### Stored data
┌──
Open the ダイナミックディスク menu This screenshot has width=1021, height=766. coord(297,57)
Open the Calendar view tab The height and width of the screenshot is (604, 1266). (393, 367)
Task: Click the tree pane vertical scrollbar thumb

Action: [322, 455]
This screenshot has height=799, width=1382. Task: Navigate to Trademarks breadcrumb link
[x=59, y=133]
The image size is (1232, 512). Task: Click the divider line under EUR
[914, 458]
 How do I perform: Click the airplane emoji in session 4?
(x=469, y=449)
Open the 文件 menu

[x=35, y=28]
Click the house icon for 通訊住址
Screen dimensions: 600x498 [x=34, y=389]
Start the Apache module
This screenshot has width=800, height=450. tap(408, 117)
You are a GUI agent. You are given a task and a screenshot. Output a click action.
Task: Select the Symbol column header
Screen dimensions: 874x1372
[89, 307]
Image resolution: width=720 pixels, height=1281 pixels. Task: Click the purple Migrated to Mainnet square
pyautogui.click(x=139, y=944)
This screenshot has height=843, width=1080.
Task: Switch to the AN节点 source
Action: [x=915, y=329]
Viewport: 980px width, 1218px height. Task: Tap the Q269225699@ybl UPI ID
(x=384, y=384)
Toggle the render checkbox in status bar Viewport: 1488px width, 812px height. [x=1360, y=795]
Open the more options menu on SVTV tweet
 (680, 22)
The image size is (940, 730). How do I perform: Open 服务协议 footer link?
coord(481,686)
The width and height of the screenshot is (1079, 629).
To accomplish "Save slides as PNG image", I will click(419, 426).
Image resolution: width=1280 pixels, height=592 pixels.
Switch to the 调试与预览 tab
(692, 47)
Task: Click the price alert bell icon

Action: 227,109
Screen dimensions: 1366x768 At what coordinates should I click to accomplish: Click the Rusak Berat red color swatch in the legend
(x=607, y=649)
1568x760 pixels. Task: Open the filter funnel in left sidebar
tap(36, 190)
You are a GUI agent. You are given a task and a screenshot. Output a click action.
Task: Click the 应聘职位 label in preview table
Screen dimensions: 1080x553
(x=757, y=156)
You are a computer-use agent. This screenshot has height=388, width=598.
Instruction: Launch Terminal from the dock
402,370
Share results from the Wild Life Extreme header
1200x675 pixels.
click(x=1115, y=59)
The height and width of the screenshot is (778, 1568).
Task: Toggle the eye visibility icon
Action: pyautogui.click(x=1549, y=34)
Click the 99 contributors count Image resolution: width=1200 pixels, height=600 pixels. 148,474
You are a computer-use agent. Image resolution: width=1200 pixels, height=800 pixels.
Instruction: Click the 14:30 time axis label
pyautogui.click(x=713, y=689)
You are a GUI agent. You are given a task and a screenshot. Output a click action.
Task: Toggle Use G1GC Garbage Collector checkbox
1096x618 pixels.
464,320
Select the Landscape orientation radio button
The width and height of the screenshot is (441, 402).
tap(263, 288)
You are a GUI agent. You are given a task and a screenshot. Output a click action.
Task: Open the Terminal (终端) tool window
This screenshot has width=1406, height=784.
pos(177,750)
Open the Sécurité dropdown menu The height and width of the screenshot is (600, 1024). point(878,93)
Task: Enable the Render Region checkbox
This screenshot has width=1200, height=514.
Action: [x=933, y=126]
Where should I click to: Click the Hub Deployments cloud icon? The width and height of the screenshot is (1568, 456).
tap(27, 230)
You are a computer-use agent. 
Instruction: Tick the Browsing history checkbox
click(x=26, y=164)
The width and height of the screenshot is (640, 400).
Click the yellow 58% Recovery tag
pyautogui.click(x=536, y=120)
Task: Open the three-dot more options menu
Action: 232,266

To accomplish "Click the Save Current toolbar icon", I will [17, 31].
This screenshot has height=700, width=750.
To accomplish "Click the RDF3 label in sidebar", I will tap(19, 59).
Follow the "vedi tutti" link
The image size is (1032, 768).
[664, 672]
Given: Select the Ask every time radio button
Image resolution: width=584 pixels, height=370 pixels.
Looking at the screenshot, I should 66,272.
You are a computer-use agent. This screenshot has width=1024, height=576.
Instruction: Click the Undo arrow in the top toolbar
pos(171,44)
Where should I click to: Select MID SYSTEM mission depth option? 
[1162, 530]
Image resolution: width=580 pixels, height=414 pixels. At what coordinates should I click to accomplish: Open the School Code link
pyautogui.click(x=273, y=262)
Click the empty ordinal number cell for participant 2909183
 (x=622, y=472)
└──
### WORK ORDER
Which lines above contain "Save"? Show each of them.

### ANSWER
To accomplish "Save slides as PNG image", I will click(419, 426).
To accomplish "Click the Save Current toolbar icon", I will [17, 31].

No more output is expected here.